- WHAT YOU HAVE TO DO
Everything in the data below is left aside except the lines from the one containing "Click the dropdown" through the one containing "Task: Switch to the History tab"; repeat those exactly.

------------------------

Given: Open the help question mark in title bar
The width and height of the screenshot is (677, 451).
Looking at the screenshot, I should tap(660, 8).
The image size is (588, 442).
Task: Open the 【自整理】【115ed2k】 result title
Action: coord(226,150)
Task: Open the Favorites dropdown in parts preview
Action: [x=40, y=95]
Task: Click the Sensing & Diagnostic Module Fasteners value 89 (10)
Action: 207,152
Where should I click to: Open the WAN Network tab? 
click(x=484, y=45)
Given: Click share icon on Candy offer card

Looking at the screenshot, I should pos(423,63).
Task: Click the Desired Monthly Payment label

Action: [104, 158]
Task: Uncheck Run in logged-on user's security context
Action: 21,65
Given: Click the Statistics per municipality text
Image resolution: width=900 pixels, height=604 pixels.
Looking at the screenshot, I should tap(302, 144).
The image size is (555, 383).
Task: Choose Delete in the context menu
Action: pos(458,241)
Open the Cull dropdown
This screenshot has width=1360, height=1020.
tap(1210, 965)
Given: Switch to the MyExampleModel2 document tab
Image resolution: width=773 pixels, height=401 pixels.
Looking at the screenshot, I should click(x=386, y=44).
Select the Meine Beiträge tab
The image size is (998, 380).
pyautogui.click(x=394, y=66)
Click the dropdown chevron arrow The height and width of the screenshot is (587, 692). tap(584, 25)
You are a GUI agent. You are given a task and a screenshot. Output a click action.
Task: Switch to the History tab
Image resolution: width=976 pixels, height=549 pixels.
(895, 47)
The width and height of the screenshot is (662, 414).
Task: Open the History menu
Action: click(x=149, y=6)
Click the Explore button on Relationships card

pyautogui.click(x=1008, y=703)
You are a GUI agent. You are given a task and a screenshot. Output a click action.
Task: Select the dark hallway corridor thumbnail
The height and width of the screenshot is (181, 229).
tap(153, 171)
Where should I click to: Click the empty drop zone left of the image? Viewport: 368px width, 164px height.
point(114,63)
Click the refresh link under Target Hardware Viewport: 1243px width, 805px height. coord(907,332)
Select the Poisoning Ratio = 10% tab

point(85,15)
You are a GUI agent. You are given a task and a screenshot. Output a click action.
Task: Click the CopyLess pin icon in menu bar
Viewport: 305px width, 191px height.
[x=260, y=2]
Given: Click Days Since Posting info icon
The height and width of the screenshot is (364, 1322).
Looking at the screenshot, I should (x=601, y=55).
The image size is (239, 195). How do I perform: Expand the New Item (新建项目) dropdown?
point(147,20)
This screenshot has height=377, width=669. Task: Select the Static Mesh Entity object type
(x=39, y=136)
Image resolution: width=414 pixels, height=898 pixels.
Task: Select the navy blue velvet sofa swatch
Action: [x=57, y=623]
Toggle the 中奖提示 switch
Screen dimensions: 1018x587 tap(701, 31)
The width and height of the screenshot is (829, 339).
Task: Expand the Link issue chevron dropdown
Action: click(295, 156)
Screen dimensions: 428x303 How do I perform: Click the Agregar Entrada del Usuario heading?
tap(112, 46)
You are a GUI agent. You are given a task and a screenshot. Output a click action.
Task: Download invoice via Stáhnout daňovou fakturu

------------------------

- SOLUTION TO THE EXERCISE
Click the dropdown chevron arrow The height and width of the screenshot is (587, 692). tap(584, 25)
You are a GUI agent. You are given a task and a screenshot. Output a click action.
Task: Switch to the History tab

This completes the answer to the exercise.